Saturday, January 22, 2011

Discredited Proposal

Scott Walker thinks his business tax credit proposal is going to ignite job creation throughout the state. We should, we're told, lower the tax burden on small businesses, allow them more of their earnings, let them reinvest in their companies, resulting in job creation. Sounds pretty good. Superficially, at least.

The Business Journal details the plan, "The proposal calls for a 15 percent tax credit, to be applied to future tax payments, for small businesses making $250,000 a year or less. The credit would fade out for businesses making $250,000 to $500,000 a year." The Journal Sentinel elaborated, "Businesses with gross sales of less than $500,000 a year and an income tax liability could qualify for the proposed tax credit." Although, PolitiFact has found Walker's claim that 98 percent of small businesses will be able to take advantage of the tax credit is "false".
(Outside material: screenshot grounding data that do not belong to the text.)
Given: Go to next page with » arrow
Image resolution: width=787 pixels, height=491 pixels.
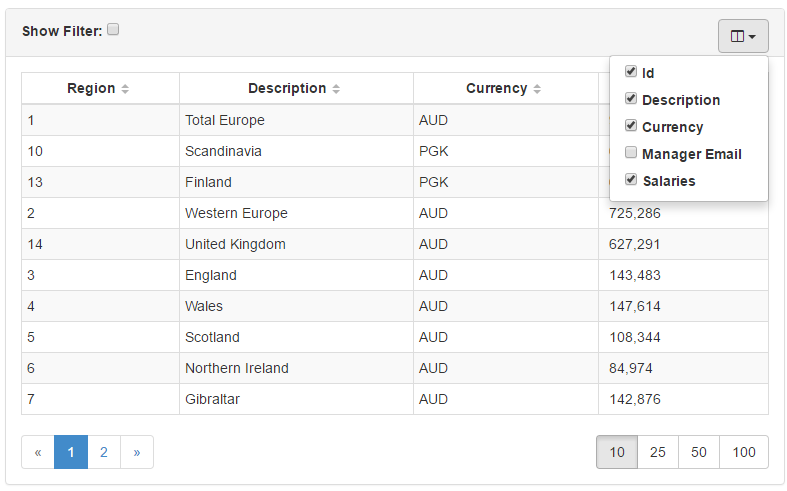Looking at the screenshot, I should (x=137, y=452).
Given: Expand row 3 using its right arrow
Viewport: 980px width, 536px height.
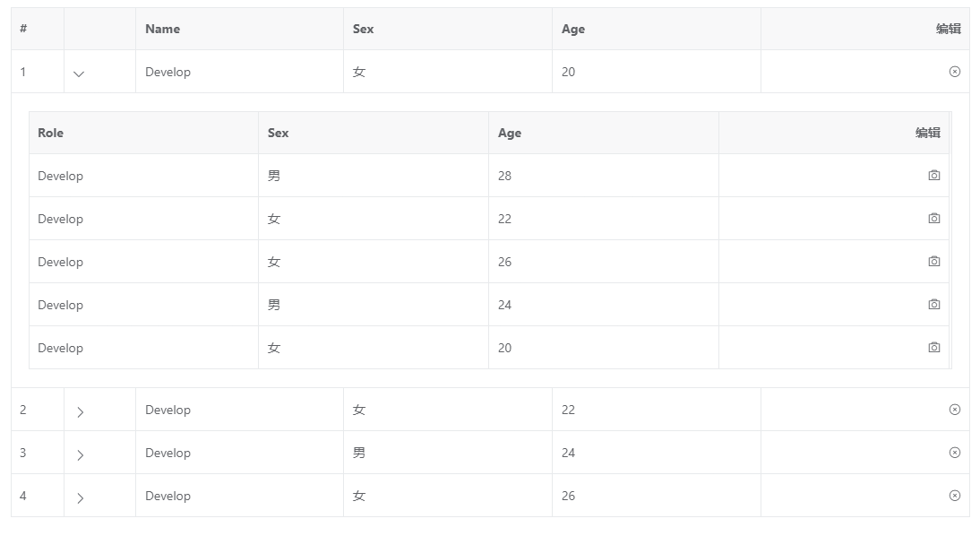Looking at the screenshot, I should tap(80, 454).
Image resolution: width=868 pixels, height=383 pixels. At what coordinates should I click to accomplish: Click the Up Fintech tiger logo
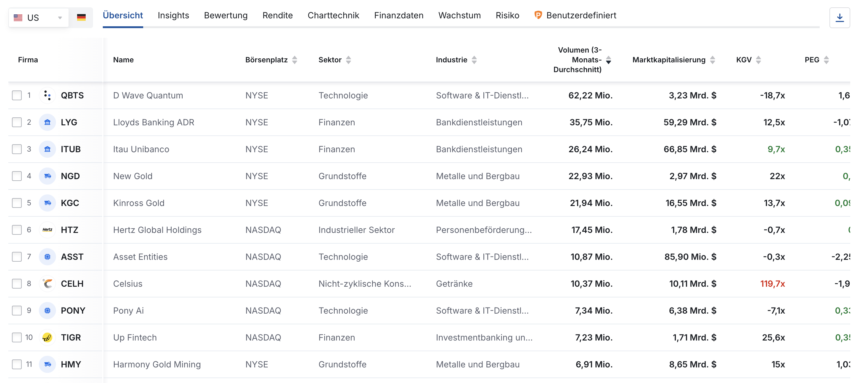pyautogui.click(x=47, y=338)
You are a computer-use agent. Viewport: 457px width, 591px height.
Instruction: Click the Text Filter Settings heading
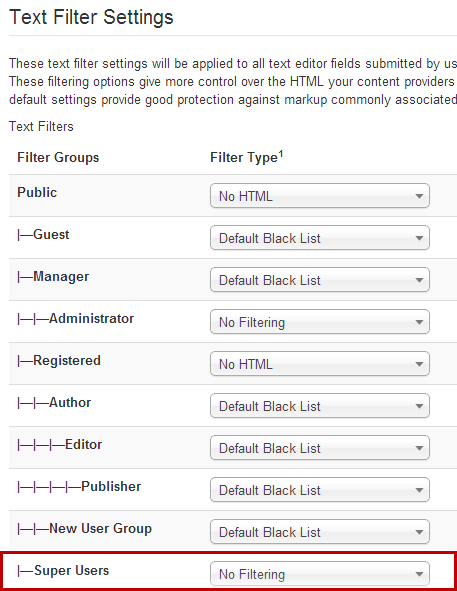(91, 17)
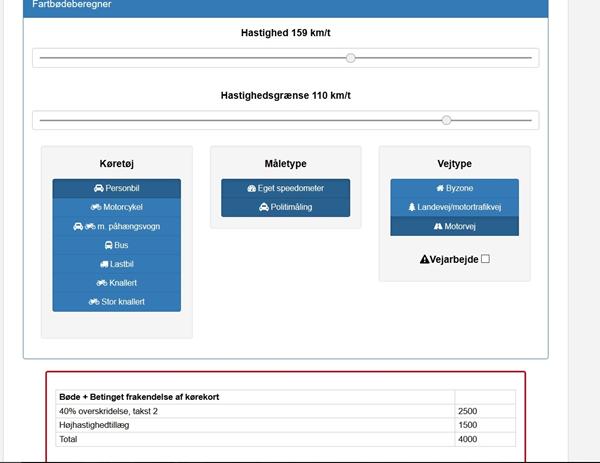
Task: Click the road icon beside Motorvej
Action: 437,226
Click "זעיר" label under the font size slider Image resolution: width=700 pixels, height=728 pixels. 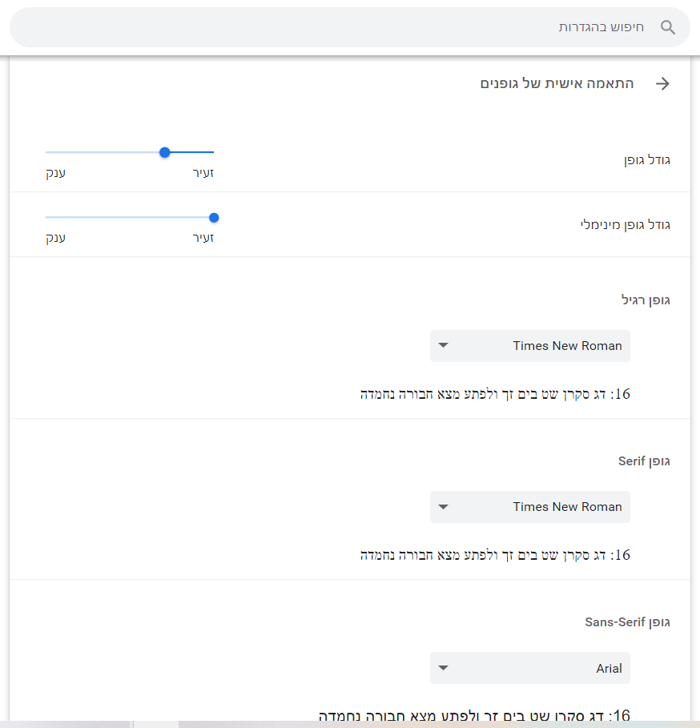click(x=203, y=173)
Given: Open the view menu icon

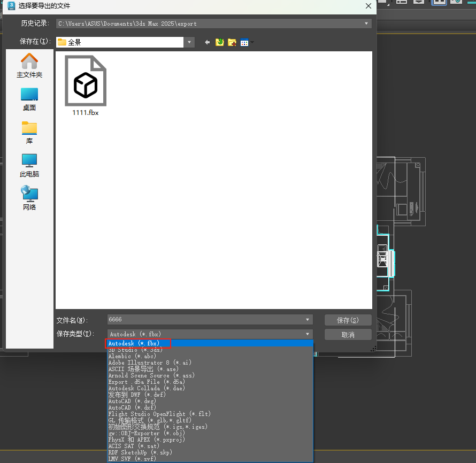Looking at the screenshot, I should point(245,42).
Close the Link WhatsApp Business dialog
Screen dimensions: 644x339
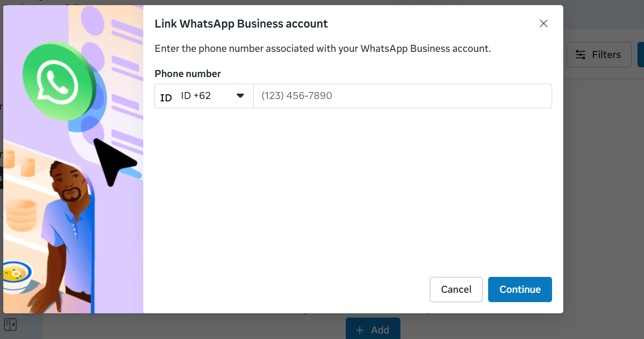tap(543, 23)
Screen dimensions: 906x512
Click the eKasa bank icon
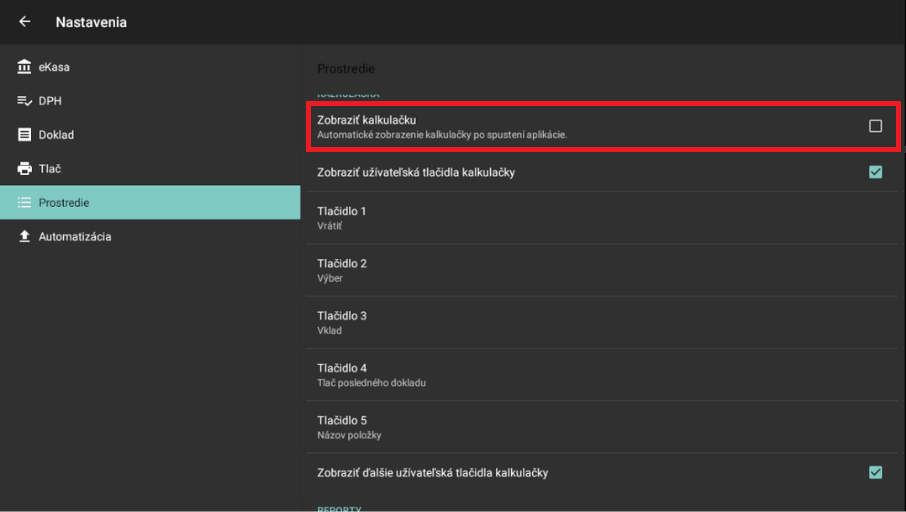(x=25, y=67)
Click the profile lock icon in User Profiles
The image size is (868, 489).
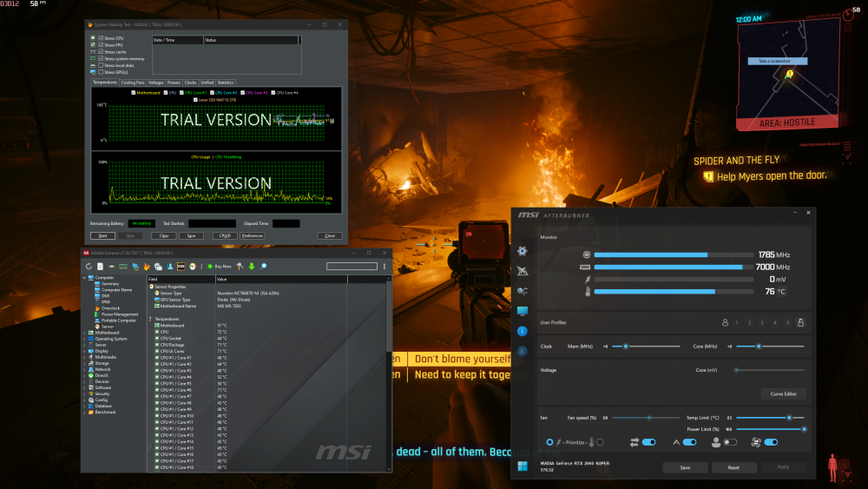tap(800, 322)

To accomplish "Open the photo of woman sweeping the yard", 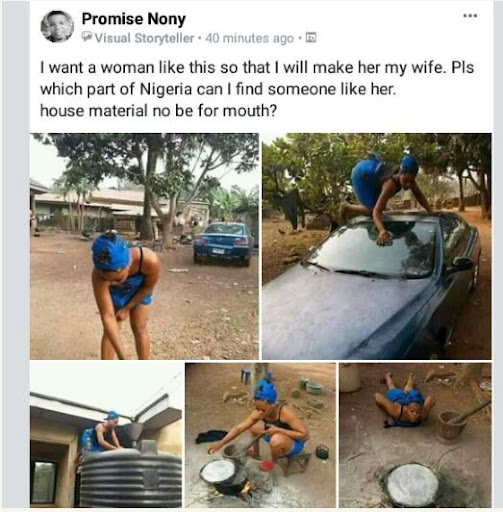I will [x=144, y=246].
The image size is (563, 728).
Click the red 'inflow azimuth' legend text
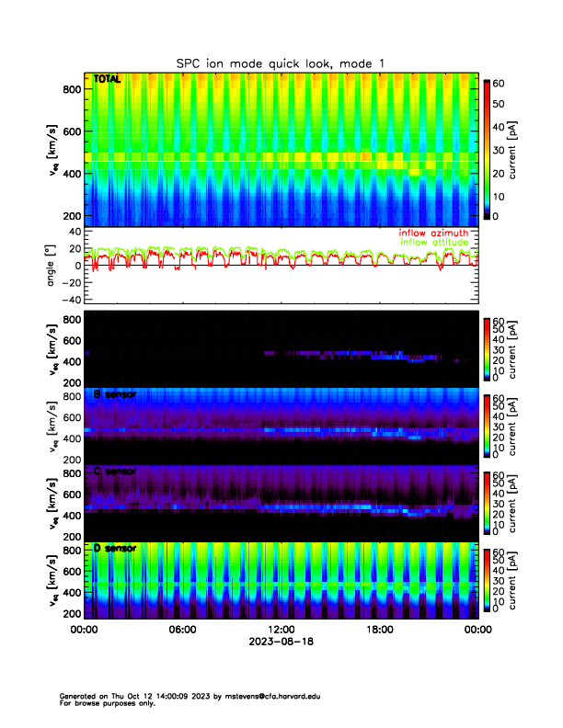coord(433,233)
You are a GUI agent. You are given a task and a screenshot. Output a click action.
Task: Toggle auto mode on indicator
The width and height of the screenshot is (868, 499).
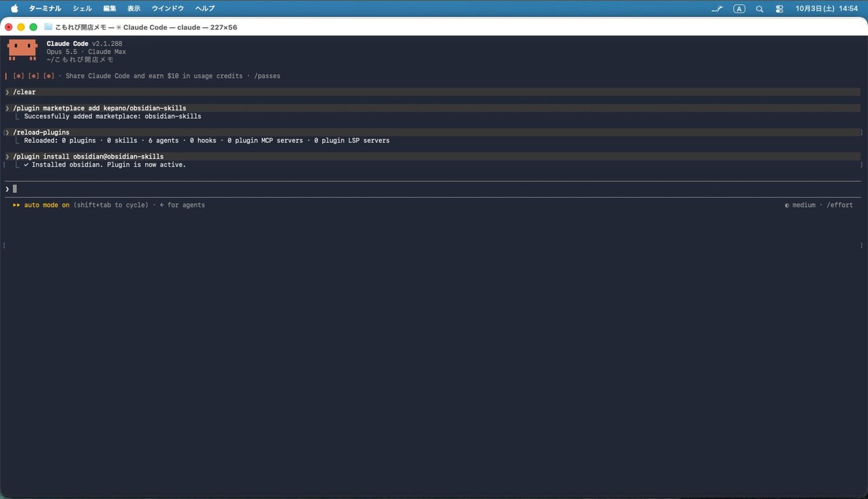(x=47, y=205)
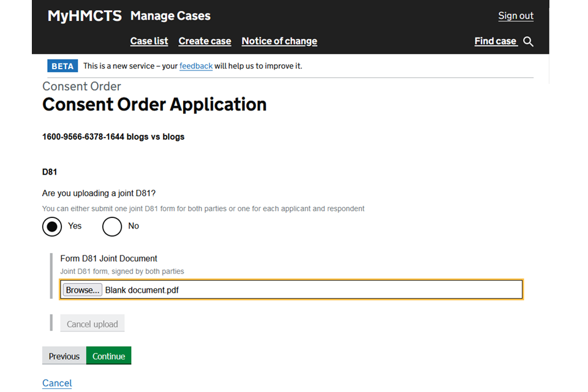
Task: Click the search magnifier icon
Action: pos(528,42)
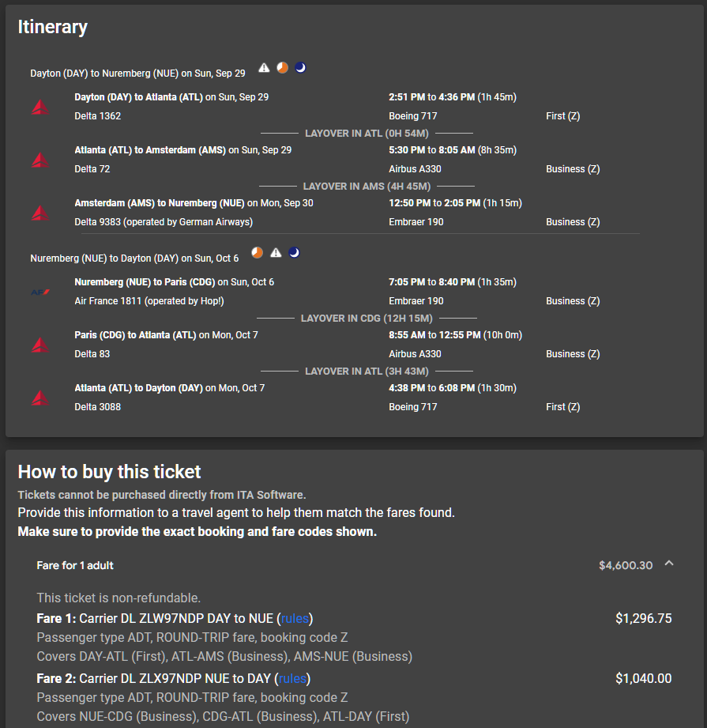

Growing business, in general, is a laudable goal. But isn't this the "picking winners" game that Republicans abhor whenever Democrats try to make such programs or initiatives more effective and/or more heavily invested? Plus, comparatively, isn't this really, in the greater scheme of things, ineffectual trifle which will barely make a dent into unemployment? And, relative to the subsidization provided to our "too big to fail" entities, the $40 million per year statewide tax credit (obviously inflated for appearance), amounts to a spit in the bucket. This amounts to about .0002 percent of Wisconsin's gross state product.

This isn't a "game changer." This is merely another giveaway to the select few who will take advantage of the credit. Yet another loophole in the tax code. And this from a Republican administration that supposedly hates taxes and wants them simplified.

As Madison's Channel 3000 discovered, for most businesses able to participate in the tax credit, the savings would range from a few hundred dollars up to $2,000. It's nice to have a few extra bucks. Yet, no business owner is going to hire staff due to an extra $2,000.

Come on, Scott. 250,000 is a large number of jobs. The clock is ticking. Thus far, your suggestions are real stinkers. If you're serious about creating that many jobs in your first term, you really need to lose the partisanship and your party line. You could have had billions of dollars of investment - trains and wind turbines - flowing into the state creating jobs, but you had to settle old political scores and push through bills that pat your party brethren on the back rather than accomplish job creation for Wisconsin.